Selection ::
## start

Formatting a Secondary Drive or Partition
Okay, so you really want to reformat your drive. Let's handle the case of a secondary drive first, since it's simpler. I'm defining a secondary drive as a hard drive or a drive partition that is not bootable. It exists just to store files, but it doesn't have the operating system installed on it. If you have just one physical hard drive, a secondary drive could be a partition on that drive marked as D:, E:, etc. A secondary drive could also be a second physical drive installed inside your computer, an external hard drive, or a USB flash drive.
To reformat a secondary drive, simply right-click on its icon in the Computer view and select Format. The dialogue box that pops up will show the drive's capacity in megabytes. You will also see four options that you can specify.
- The "File System" is the method used to organize disk space and keep track of where files are stored. You should use NTFS with Windows 7, unless you have a specific need for an older file system. USB flash drives, for instance, perform best with the FAT16 file system.
- "Allocation Unit Size" is the number of bytes allocated to each sector of the drive. Use the standard allocation unit size for NTFS (4,096 bytes) unless you have a good reason to change it. The "restore device defaults" button sets the file system and allocation unit size to the values that Windows automatically determines are optimal for the device in general-purpose use.
- The "volume label" is any name that you wish to give to the drive. The volume label will appear next to the drive's icon and the drive letter that is assigned to it by Windows.
- Check the "quick format" box if you are in a hurry and do not need a bootable drive. A quick format does not format every sector on the drive; it just wipes the existing file system and writes a new one to your specifications. Data formerly stored on the old drive is not actually erased, it is simply ignored and written over after reformatting. If you do not select "quick format", a full format will be done, which can clean up any corrupted sectors on a hard drive.
Click the "Start" button when you are ready. A quick format takes only a couple of minutes, while a full format can run for hours. When the format ends, close the Format dialogue box. You're done!
Formatting a Bootable Drive
Formatting a bootable drive is a little more complicated, because Windows doesn't allow you to format the drive or partition that is currently running. The trick is to format the disk while Windows is not using it. To begin, restart your computer and hold down the F8 key. When the Advanced Boot Options screen appears, choose the Repair your computer option, and press Enter. (If the "repair your computer" option is not present, you can also access it by booting from your Windows 7 Installation disc.) If you have more than one Windows installation on your computer, select the one that corresponds to the disk you want to format. Most likely, you have only one, and this step can be skipped.

## end

Provided material ::
## start

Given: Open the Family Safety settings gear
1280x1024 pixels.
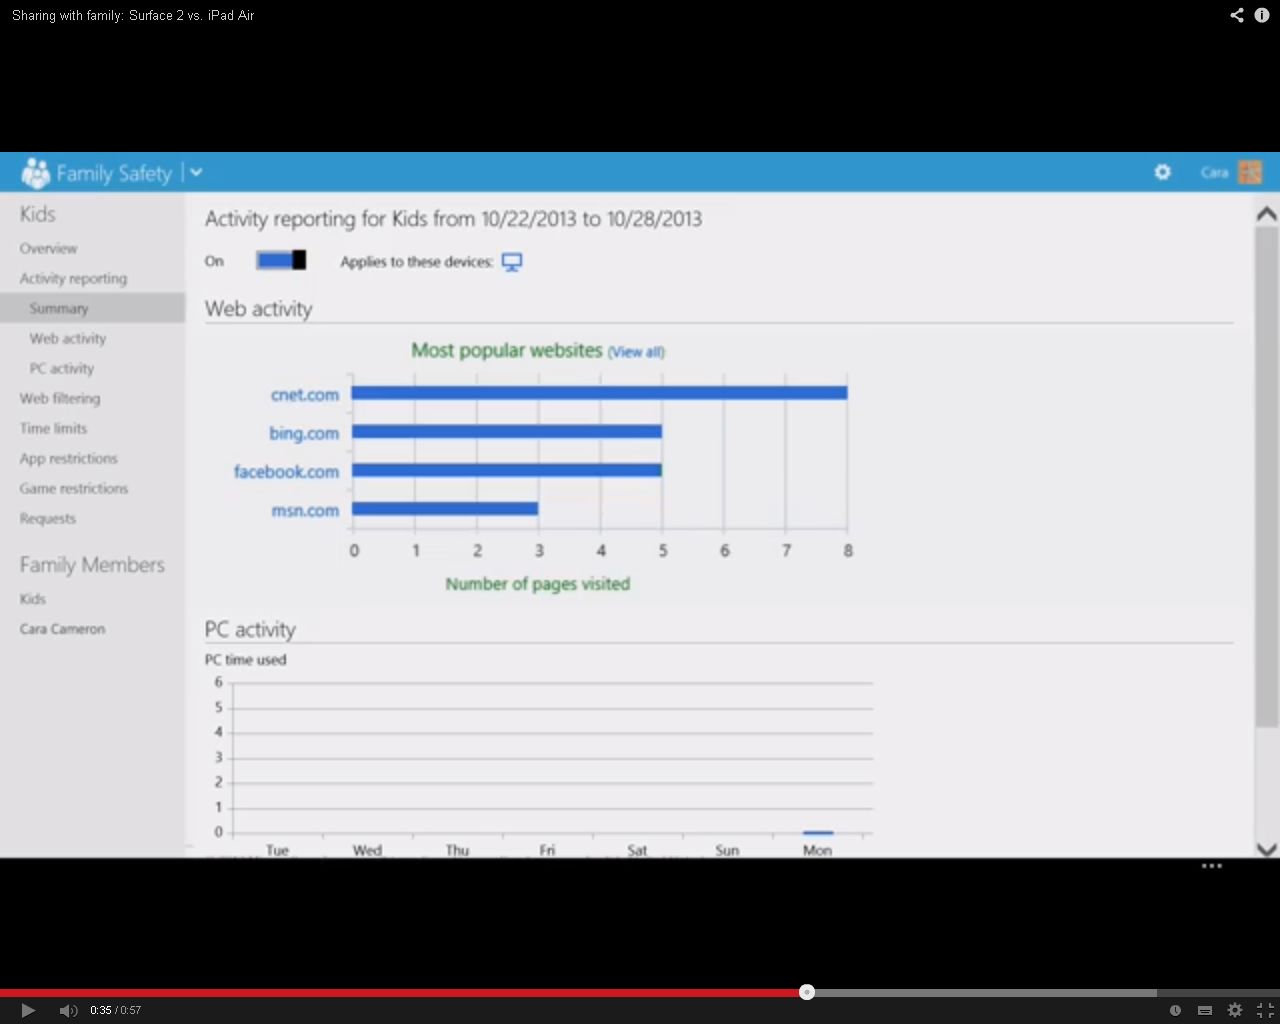Looking at the screenshot, I should point(1162,172).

## end

Task to complete ::
Print the passage from the drive-formatting text above that begins with the words containing "To reformat a" and ends with "you can specify.", copied word for word.

Exercise result ::
To reformat a secondary drive, simply right-click on its icon in the Computer view and select Format. The dialogue box that pops up will show the drive's capacity in megabytes. You will also see four options that you can specify.